[Start of section]
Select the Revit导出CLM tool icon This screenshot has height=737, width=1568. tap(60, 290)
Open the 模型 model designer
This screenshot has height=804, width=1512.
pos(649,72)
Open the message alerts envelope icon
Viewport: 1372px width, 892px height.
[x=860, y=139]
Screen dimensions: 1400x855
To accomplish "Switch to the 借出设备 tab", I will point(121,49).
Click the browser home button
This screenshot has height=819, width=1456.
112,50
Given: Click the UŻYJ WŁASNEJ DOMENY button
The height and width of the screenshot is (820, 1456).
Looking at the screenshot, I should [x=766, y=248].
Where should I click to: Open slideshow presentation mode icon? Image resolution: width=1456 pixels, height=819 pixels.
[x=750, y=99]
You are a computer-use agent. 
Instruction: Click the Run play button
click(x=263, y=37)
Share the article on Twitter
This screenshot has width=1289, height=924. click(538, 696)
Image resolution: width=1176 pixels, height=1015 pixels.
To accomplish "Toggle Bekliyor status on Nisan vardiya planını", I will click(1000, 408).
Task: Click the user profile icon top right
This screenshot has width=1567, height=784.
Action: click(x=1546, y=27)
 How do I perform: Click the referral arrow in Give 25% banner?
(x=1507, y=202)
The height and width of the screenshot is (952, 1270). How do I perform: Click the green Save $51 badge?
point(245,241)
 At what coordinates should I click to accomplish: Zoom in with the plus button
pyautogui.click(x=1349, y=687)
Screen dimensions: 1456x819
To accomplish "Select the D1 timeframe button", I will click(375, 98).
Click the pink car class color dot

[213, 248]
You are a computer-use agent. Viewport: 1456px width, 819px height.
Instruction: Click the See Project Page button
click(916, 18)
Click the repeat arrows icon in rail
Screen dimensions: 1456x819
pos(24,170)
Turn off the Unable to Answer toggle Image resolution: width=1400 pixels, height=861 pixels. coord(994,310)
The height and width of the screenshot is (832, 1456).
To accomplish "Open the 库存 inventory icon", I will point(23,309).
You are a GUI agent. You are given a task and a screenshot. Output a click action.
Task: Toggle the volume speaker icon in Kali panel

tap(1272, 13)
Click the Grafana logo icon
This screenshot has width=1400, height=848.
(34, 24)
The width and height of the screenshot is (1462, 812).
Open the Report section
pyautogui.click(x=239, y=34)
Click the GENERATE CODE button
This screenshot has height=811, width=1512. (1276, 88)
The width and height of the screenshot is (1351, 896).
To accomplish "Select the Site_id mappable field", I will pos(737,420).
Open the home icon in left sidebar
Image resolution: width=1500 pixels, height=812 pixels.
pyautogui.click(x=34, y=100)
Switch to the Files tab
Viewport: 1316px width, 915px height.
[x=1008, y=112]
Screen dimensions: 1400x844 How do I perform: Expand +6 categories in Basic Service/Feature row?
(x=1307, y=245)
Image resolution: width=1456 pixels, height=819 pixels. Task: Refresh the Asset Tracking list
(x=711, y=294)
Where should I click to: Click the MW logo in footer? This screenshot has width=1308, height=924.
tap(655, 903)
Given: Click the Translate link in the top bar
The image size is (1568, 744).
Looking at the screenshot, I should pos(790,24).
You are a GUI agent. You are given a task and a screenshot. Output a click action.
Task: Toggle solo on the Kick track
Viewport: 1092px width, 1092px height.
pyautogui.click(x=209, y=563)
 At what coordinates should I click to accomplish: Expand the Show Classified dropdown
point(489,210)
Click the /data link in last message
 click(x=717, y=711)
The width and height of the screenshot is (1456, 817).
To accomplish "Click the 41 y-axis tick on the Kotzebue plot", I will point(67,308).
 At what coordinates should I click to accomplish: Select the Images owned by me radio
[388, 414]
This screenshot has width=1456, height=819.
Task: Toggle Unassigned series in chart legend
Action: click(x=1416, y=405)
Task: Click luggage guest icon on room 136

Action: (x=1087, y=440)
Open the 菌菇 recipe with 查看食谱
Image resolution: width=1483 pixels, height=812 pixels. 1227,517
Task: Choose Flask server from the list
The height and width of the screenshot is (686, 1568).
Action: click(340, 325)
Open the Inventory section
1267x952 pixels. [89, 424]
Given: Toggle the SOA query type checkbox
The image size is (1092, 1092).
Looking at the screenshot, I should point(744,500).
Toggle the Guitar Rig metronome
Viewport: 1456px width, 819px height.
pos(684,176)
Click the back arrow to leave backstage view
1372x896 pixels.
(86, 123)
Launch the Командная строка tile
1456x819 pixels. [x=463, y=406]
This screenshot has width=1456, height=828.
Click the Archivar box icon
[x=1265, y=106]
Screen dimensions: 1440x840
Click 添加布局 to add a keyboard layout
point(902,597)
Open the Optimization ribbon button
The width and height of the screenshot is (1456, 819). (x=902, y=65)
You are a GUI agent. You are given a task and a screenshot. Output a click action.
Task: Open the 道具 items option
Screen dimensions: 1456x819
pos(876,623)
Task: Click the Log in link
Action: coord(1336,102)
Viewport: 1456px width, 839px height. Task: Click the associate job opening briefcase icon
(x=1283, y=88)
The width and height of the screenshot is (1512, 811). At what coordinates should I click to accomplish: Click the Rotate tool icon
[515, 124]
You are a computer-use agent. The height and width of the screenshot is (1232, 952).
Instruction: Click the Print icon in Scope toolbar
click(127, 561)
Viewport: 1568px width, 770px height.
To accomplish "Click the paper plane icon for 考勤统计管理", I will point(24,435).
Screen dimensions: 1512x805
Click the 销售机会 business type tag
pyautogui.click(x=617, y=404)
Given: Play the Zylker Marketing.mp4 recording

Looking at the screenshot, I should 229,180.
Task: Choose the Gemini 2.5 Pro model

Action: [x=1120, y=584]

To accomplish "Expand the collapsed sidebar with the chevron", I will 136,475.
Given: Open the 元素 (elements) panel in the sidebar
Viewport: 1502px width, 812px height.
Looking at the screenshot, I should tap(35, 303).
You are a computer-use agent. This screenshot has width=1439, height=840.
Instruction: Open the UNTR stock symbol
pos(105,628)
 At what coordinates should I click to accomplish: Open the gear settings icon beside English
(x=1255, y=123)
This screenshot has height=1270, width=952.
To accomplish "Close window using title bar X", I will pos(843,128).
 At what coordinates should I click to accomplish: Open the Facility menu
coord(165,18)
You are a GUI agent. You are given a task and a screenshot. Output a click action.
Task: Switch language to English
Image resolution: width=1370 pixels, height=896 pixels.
[End of section]
Directions for this task = Repeat the records above in full, word for word.

Output =
Select the Revit导出CLM tool icon This screenshot has height=737, width=1568. tap(60, 290)
Open the 模型 model designer
This screenshot has height=804, width=1512.
pos(649,72)
Open the message alerts envelope icon
Viewport: 1372px width, 892px height.
[x=860, y=139]
Screen dimensions: 1400x855
To accomplish "Switch to the 借出设备 tab", I will point(121,49).
Click the browser home button
This screenshot has height=819, width=1456.
112,50
Given: Click the UŻYJ WŁASNEJ DOMENY button
The height and width of the screenshot is (820, 1456).
Looking at the screenshot, I should [x=766, y=248].
Where should I click to: Open slideshow presentation mode icon? Image resolution: width=1456 pixels, height=819 pixels.
[x=750, y=99]
You are a computer-use agent. 
Instruction: Click the Run play button
click(x=263, y=37)
Share the article on Twitter
This screenshot has width=1289, height=924. click(538, 696)
Image resolution: width=1176 pixels, height=1015 pixels.
To accomplish "Toggle Bekliyor status on Nisan vardiya planını", I will click(1000, 408).
Task: Click the user profile icon top right
This screenshot has width=1567, height=784.
Action: click(x=1546, y=27)
 How do I perform: Click the referral arrow in Give 25% banner?
(x=1507, y=202)
The height and width of the screenshot is (952, 1270). How do I perform: Click the green Save $51 badge?
point(245,241)
 At what coordinates should I click to accomplish: Zoom in with the plus button
pyautogui.click(x=1349, y=687)
Screen dimensions: 1456x819
To accomplish "Select the D1 timeframe button", I will click(375, 98).
Click the pink car class color dot

[213, 248]
You are a computer-use agent. Viewport: 1456px width, 819px height.
Instruction: Click the See Project Page button
click(916, 18)
Click the repeat arrows icon in rail
Screen dimensions: 1456x819
pos(24,170)
Turn off the Unable to Answer toggle Image resolution: width=1400 pixels, height=861 pixels. coord(994,310)
The height and width of the screenshot is (832, 1456).
To accomplish "Open the 库存 inventory icon", I will point(23,309).
You are a GUI agent. You are given a task and a screenshot. Output a click action.
Task: Toggle the volume speaker icon in Kali panel

tap(1272, 13)
Click the Grafana logo icon
This screenshot has width=1400, height=848.
(34, 24)
The width and height of the screenshot is (1462, 812).
Open the Report section
pyautogui.click(x=239, y=34)
Click the GENERATE CODE button
This screenshot has height=811, width=1512. (1276, 88)
The width and height of the screenshot is (1351, 896).
To accomplish "Select the Site_id mappable field", I will pos(737,420).
Open the home icon in left sidebar
Image resolution: width=1500 pixels, height=812 pixels.
pyautogui.click(x=34, y=100)
Switch to the Files tab
Viewport: 1316px width, 915px height.
[x=1008, y=112]
Screen dimensions: 1400x844 How do I perform: Expand +6 categories in Basic Service/Feature row?
(x=1307, y=245)
Image resolution: width=1456 pixels, height=819 pixels. Task: Refresh the Asset Tracking list
(x=711, y=294)
Where should I click to: Click the MW logo in footer? This screenshot has width=1308, height=924.
tap(655, 903)
Given: Click the Translate link in the top bar
The image size is (1568, 744).
Looking at the screenshot, I should pos(790,24).
You are a GUI agent. You are given a task and a screenshot. Output a click action.
Task: Toggle solo on the Kick track
Viewport: 1092px width, 1092px height.
pyautogui.click(x=209, y=563)
 At what coordinates should I click to accomplish: Expand the Show Classified dropdown
point(489,210)
Click the /data link in last message
 click(x=717, y=711)
The width and height of the screenshot is (1456, 817).
To accomplish "Click the 41 y-axis tick on the Kotzebue plot", I will point(67,308).
 At what coordinates should I click to accomplish: Select the Images owned by me radio
[388, 414]
This screenshot has width=1456, height=819.
Task: Toggle Unassigned series in chart legend
Action: click(x=1416, y=405)
Task: Click luggage guest icon on room 136

Action: (x=1087, y=440)
Open the 菌菇 recipe with 查看食谱
Image resolution: width=1483 pixels, height=812 pixels. 1227,517
Task: Choose Flask server from the list
The height and width of the screenshot is (686, 1568).
Action: click(340, 325)
Open the Inventory section
1267x952 pixels. [89, 424]
Given: Toggle the SOA query type checkbox
The image size is (1092, 1092).
Looking at the screenshot, I should point(744,500).
Toggle the Guitar Rig metronome
Viewport: 1456px width, 819px height.
pos(684,176)
Click the back arrow to leave backstage view
1372x896 pixels.
(86, 123)
Launch the Командная строка tile
1456x819 pixels. [x=463, y=406]
This screenshot has width=1456, height=828.
Click the Archivar box icon
[x=1265, y=106]
Screen dimensions: 1440x840
Click 添加布局 to add a keyboard layout
point(902,597)
Open the Optimization ribbon button
The width and height of the screenshot is (1456, 819). (x=902, y=65)
You are a GUI agent. You are given a task and a screenshot. Output a click action.
Task: Open the 道具 items option
Screen dimensions: 1456x819
pos(876,623)
Task: Click the Log in link
Action: coord(1336,102)
Viewport: 1456px width, 839px height. Task: Click the associate job opening briefcase icon
(x=1283, y=88)
The width and height of the screenshot is (1512, 811). At what coordinates should I click to accomplish: Click the Rotate tool icon
[515, 124]
You are a computer-use agent. The height and width of the screenshot is (1232, 952).
Instruction: Click the Print icon in Scope toolbar
click(127, 561)
Viewport: 1568px width, 770px height.
To accomplish "Click the paper plane icon for 考勤统计管理", I will point(24,435).
Screen dimensions: 1512x805
Click the 销售机会 business type tag
pyautogui.click(x=617, y=404)
Given: Play the Zylker Marketing.mp4 recording

Looking at the screenshot, I should 229,180.
Task: Choose the Gemini 2.5 Pro model

Action: [x=1120, y=584]

To accomplish "Expand the collapsed sidebar with the chevron", I will 136,475.
Given: Open the 元素 (elements) panel in the sidebar
Viewport: 1502px width, 812px height.
Looking at the screenshot, I should tap(35, 303).
You are a computer-use agent. This screenshot has width=1439, height=840.
Instruction: Open the UNTR stock symbol
pos(105,628)
 At what coordinates should I click to accomplish: Open the gear settings icon beside English
(x=1255, y=123)
This screenshot has height=1270, width=952.
To accomplish "Close window using title bar X", I will pos(843,128).
 At what coordinates should I click to accomplish: Open the Facility menu
coord(165,18)
You are a GUI agent. You are given a task and a screenshot. Output a click action.
Task: Switch language to English
Image resolution: width=1370 pixels, height=896 pixels.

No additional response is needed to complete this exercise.